Rhubarb Cream Pie

I have always liked the taste of rhubarb. It is especially welcome after a winter of eating mostly canned fruit. Mother made rhubarb pie when the stalks were crisp and full of juice. We always had plants growing somewhere around the garden spot. Rhubarb doesn't demand much. Enough moisture to keep it alive during the hot summer months is about it. It is one of the first things up in the spring.

Mother never canned rhubarb. She did make a Rhubarb Sauce. No amount of sugar could cut that sharp acid taste for me. (I have a recipe that makes it with strawberry jello.) If Mother made one rhubarb pie in the spring, that was it. She didn't know the secret of cutting the sharp flavor. I learned it quite by accident. The addition of egg to the filling is the answer.
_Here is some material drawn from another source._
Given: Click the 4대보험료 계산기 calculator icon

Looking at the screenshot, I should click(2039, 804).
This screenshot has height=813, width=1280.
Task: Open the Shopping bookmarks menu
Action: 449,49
Rhubarb freezes well. Just cut off the leaves, reduce the stalk to one inch pieces and measure out into freezer bags. That is it. It doesn't need to be blanched. The bags should be labeled with the date. I don't want to find last year's rhubarb still around after this year's crop is gone.

RHUBARB CREAM PIE
1 cup white sugar
3 tablespoons plain flour
¼ teaspoon salt
1 teaspoon grated orange peel
1 tablespoon melted butter or margarine
2 beaten eggs
3 cups rhubarb, cut in 1 inch lengths
Uncooked pastry for 2 crust 9 inch pie

In large bowl blend together sugar, flour, salt and orange peel with rhubarb. Add melted butter and eggs . Mix together well. Let set in bowl for fifteen minutes or so for the juice to start to flow. Pour into prepared unbaked 9 inch pie shell. Top with lattice top. Bake at 450 F. for 10 minutes. Reduce heat to 350 F. and bake another 30 minutes or until the juices thicken.